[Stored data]
++++++++
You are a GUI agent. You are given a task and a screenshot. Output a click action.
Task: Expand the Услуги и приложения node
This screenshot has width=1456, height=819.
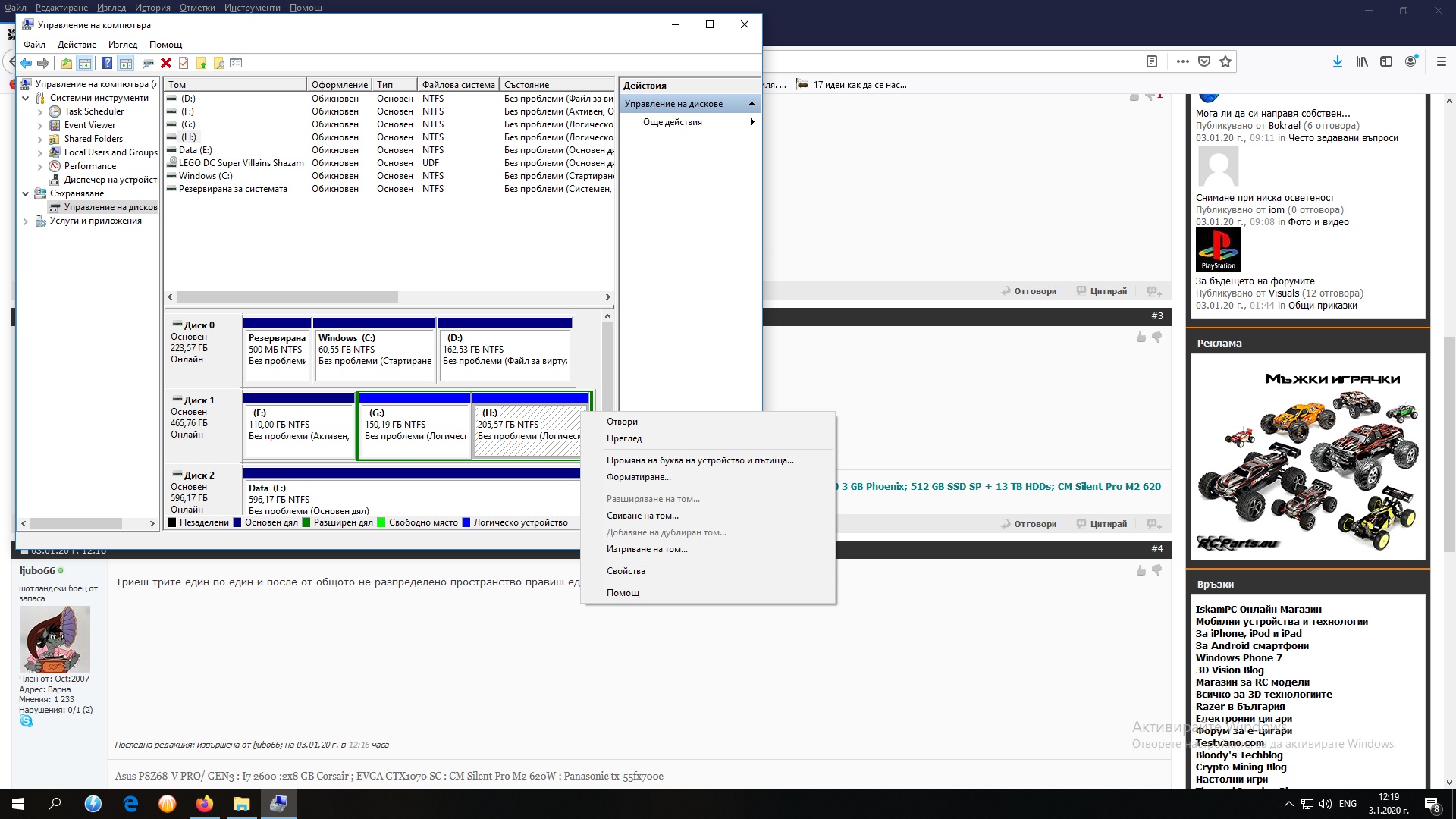(x=26, y=221)
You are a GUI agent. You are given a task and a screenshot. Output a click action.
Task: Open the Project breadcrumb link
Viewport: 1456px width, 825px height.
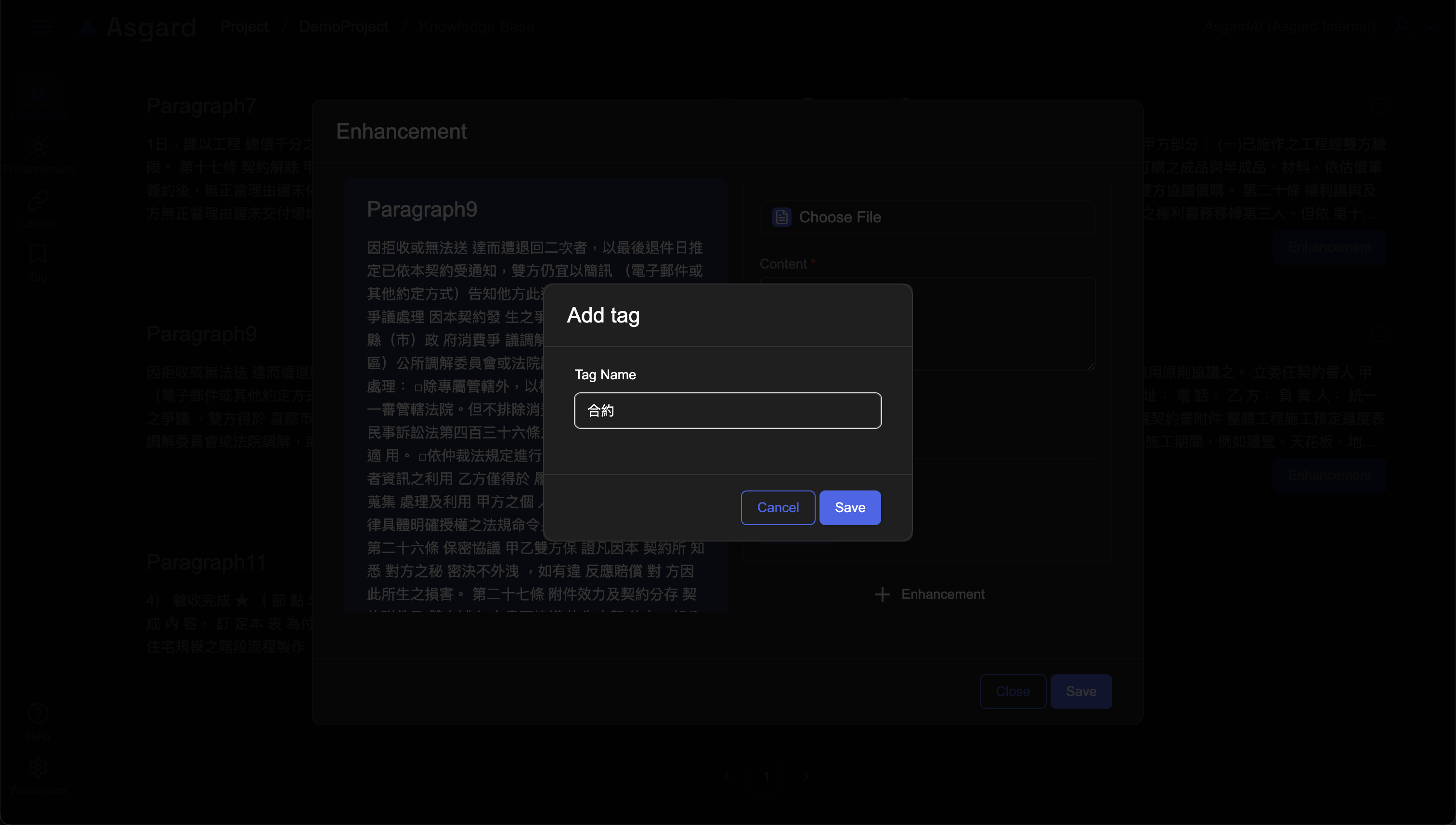[244, 26]
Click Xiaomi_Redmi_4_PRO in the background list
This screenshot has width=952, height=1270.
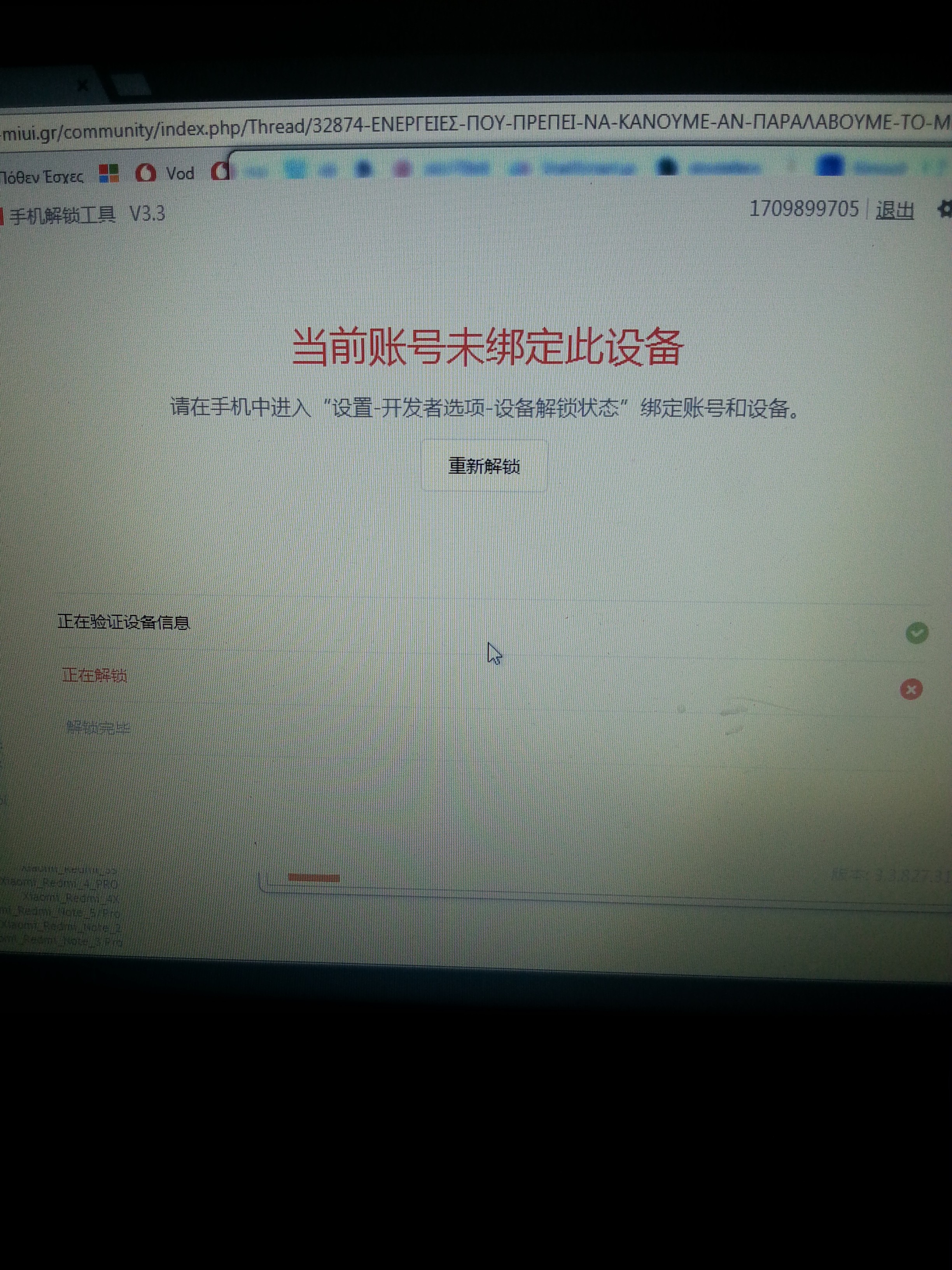click(59, 884)
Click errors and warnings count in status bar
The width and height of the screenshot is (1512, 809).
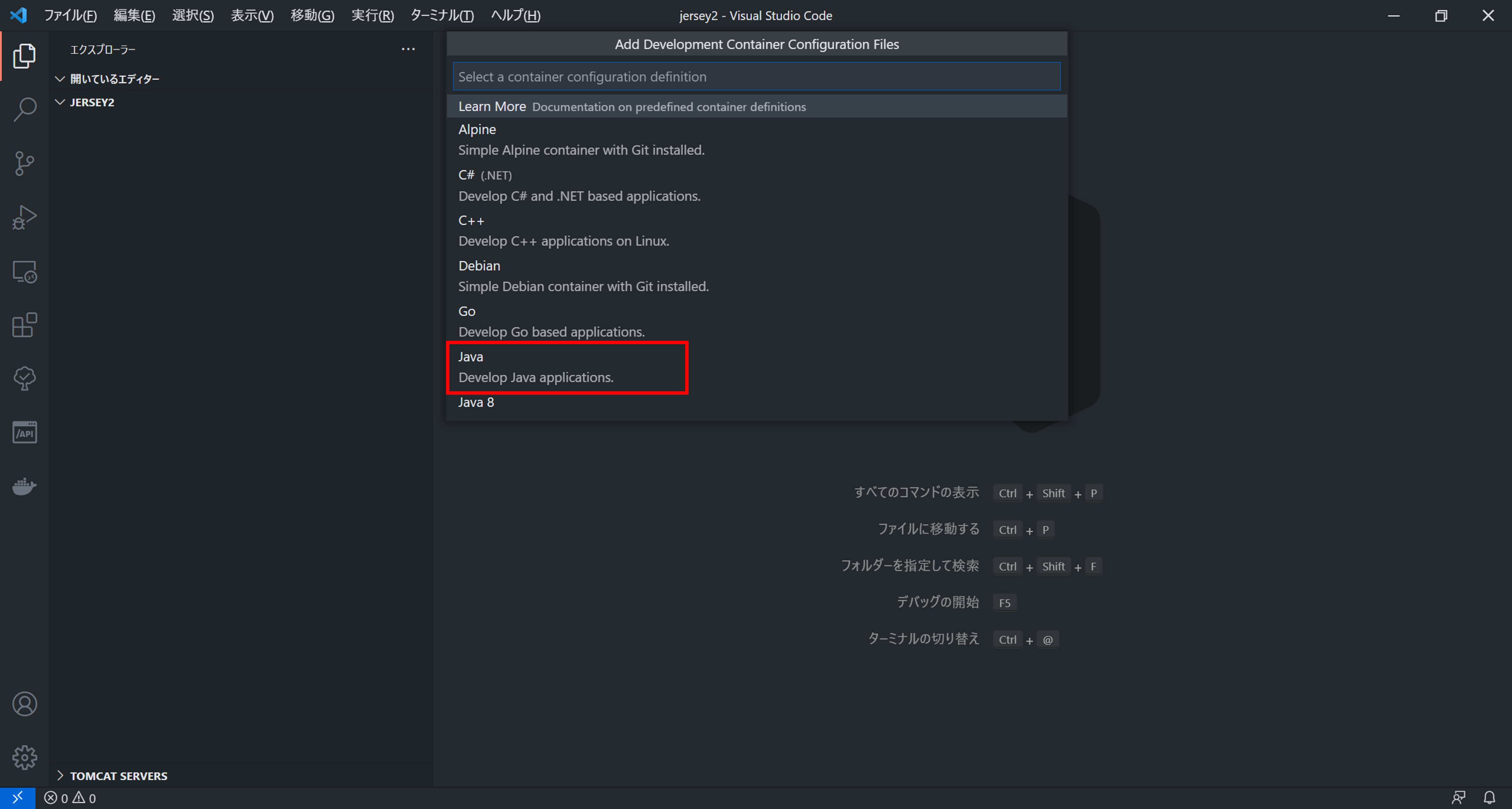point(70,798)
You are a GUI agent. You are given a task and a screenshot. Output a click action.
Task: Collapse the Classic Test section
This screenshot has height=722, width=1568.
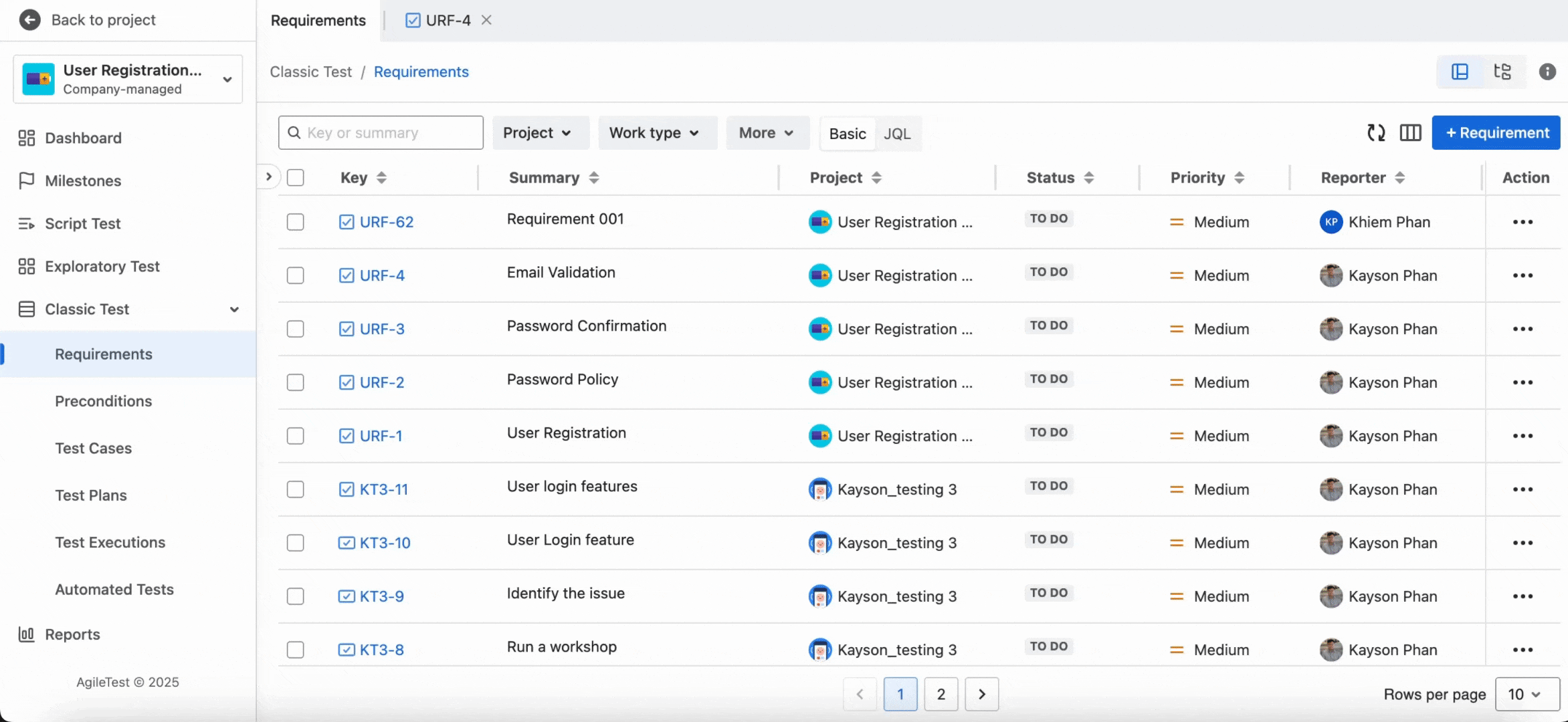(233, 309)
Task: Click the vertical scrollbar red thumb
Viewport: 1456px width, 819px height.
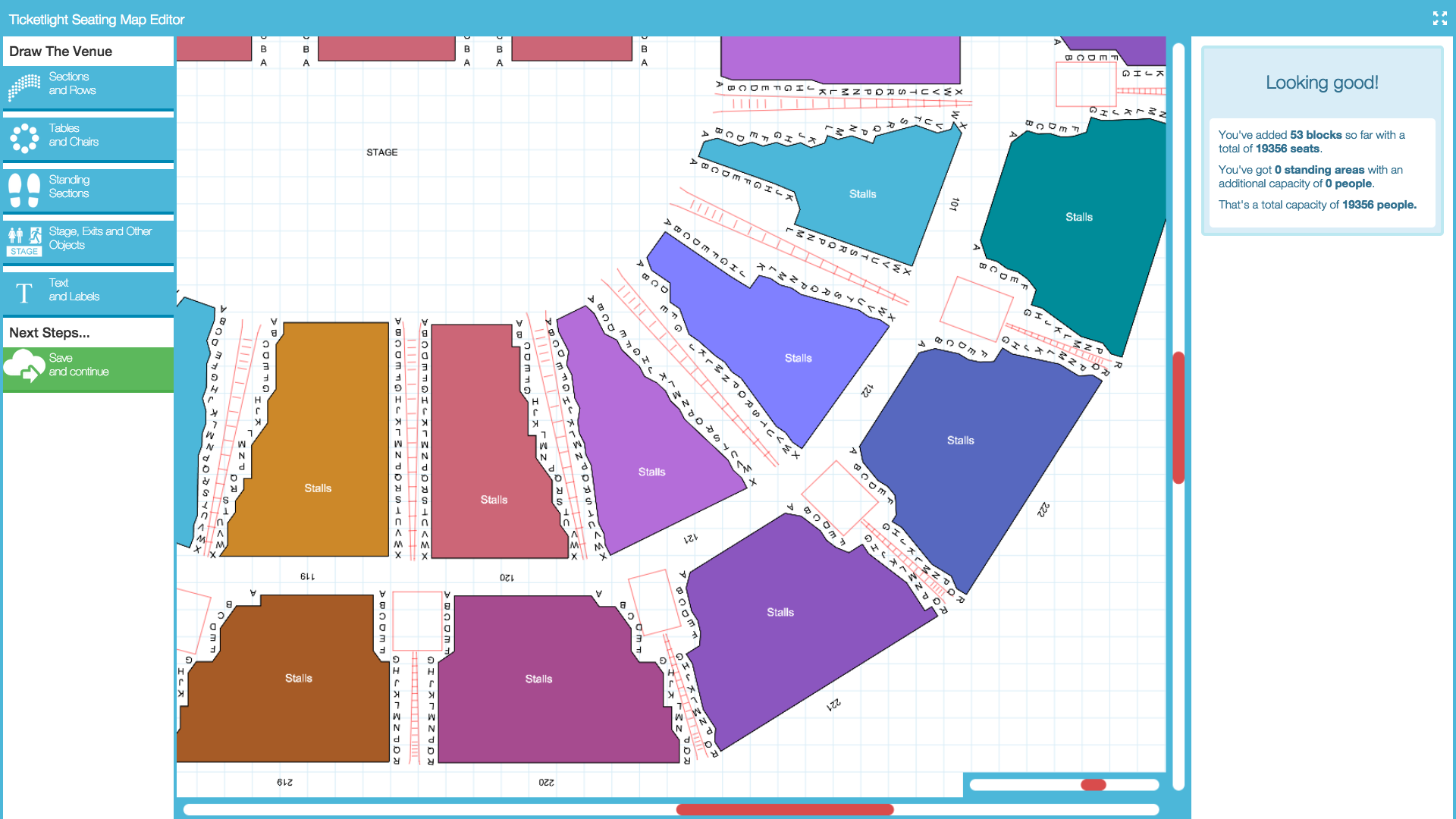Action: tap(1178, 417)
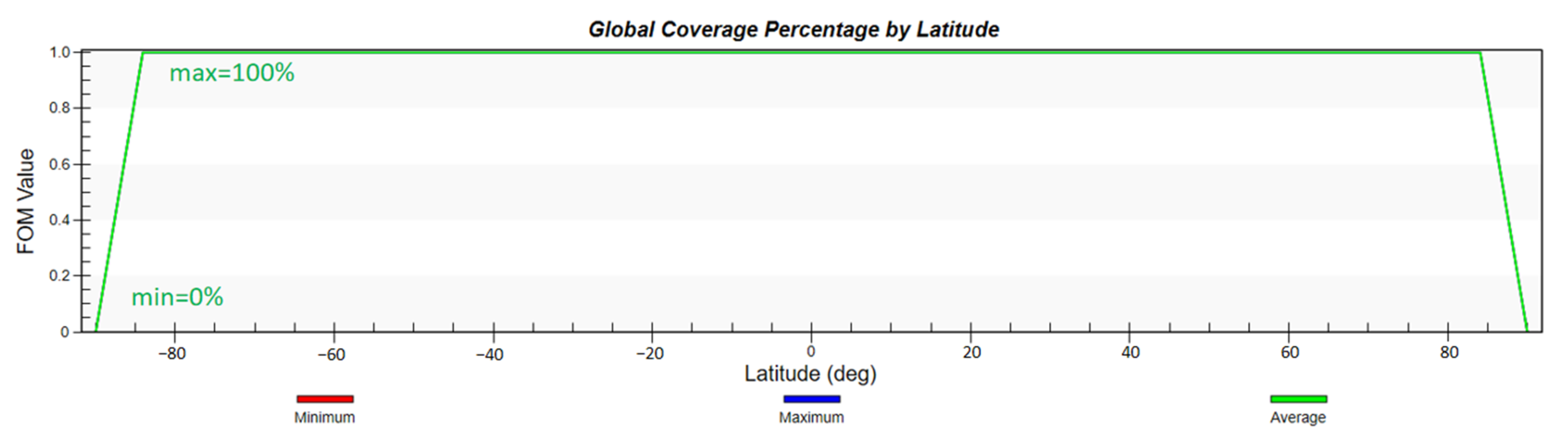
++++++++
■ Work to complete: I'd like the data above duplicated exactly, with no pictures included.

■ Task solution:
You are a GUI agent. You are given a task and a screenshot. Output a click action.
Task: Expand the Услуги и приложения node
This screenshot has width=1456, height=819.
(x=26, y=221)
You are a GUI agent. You are given a task and a screenshot. Output a click action.
Task: Open the Project breadcrumb link
Viewport: 1456px width, 825px height.
[244, 26]
Click Xiaomi_Redmi_4_PRO in the background list
This screenshot has width=952, height=1270.
click(59, 884)
Click errors and warnings count in status bar
The width and height of the screenshot is (1512, 809).
point(70,798)
You are a GUI agent. You are given a task and a screenshot. Output a click action.
Task: Collapse the Classic Test section
This screenshot has height=722, width=1568.
(233, 309)
Task: Click the vertical scrollbar red thumb
Viewport: 1456px width, 819px height.
Action: tap(1178, 417)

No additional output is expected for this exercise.